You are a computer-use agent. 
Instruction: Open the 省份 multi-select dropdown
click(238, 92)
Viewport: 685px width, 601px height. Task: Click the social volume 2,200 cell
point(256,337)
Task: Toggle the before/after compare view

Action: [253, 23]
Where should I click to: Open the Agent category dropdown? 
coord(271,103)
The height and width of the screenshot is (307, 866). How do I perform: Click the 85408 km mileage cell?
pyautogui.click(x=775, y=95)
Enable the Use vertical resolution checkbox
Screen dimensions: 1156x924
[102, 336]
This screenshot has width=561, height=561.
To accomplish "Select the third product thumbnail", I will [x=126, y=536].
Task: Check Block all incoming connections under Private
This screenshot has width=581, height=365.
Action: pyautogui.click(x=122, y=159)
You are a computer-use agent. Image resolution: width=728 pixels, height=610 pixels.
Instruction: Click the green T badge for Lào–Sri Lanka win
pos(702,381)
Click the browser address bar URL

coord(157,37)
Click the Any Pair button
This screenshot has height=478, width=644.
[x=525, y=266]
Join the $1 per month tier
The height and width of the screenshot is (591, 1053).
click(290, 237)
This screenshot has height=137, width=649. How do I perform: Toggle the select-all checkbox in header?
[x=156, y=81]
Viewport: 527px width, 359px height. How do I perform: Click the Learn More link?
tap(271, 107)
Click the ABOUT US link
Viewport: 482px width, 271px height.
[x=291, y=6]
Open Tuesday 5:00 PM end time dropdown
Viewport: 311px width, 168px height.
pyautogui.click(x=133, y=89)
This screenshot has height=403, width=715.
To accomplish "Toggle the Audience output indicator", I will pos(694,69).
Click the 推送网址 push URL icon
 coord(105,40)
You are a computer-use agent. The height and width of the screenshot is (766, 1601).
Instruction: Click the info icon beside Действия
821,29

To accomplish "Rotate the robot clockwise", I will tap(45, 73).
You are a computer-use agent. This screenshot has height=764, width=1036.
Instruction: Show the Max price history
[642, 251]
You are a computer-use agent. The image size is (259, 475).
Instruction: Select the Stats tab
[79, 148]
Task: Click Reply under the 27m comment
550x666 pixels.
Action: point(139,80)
###
**Your goal**
Word for word, repeat every record.

**Answer space**
You are a computer-use agent. 
Instruction: Open the 省份 multi-select dropdown
click(238, 92)
Viewport: 685px width, 601px height. Task: Click the social volume 2,200 cell
point(256,337)
Task: Toggle the before/after compare view

Action: [253, 23]
Where should I click to: Open the Agent category dropdown? 
coord(271,103)
The height and width of the screenshot is (307, 866). How do I perform: Click the 85408 km mileage cell?
pyautogui.click(x=775, y=95)
Enable the Use vertical resolution checkbox
Screen dimensions: 1156x924
[102, 336]
This screenshot has width=561, height=561.
To accomplish "Select the third product thumbnail", I will [x=126, y=536].
Task: Check Block all incoming connections under Private
This screenshot has width=581, height=365.
Action: pyautogui.click(x=122, y=159)
You are a computer-use agent. Image resolution: width=728 pixels, height=610 pixels.
Instruction: Click the green T badge for Lào–Sri Lanka win
pos(702,381)
Click the browser address bar URL

coord(157,37)
Click the Any Pair button
This screenshot has height=478, width=644.
[x=525, y=266]
Join the $1 per month tier
The height and width of the screenshot is (591, 1053).
click(290, 237)
This screenshot has height=137, width=649. How do I perform: Toggle the select-all checkbox in header?
[x=156, y=81]
Viewport: 527px width, 359px height. How do I perform: Click the Learn More link?
tap(271, 107)
Click the ABOUT US link
Viewport: 482px width, 271px height.
[x=291, y=6]
Open Tuesday 5:00 PM end time dropdown
Viewport: 311px width, 168px height.
pyautogui.click(x=133, y=89)
This screenshot has height=403, width=715.
To accomplish "Toggle the Audience output indicator", I will pos(694,69).
Click the 推送网址 push URL icon
 coord(105,40)
You are a computer-use agent. The height and width of the screenshot is (766, 1601).
Instruction: Click the info icon beside Действия
821,29

To accomplish "Rotate the robot clockwise", I will tap(45, 73).
You are a computer-use agent. This screenshot has height=764, width=1036.
Instruction: Show the Max price history
[642, 251]
You are a computer-use agent. The image size is (259, 475).
Instruction: Select the Stats tab
[79, 148]
Task: Click Reply under the 27m comment
550x666 pixels.
Action: point(139,80)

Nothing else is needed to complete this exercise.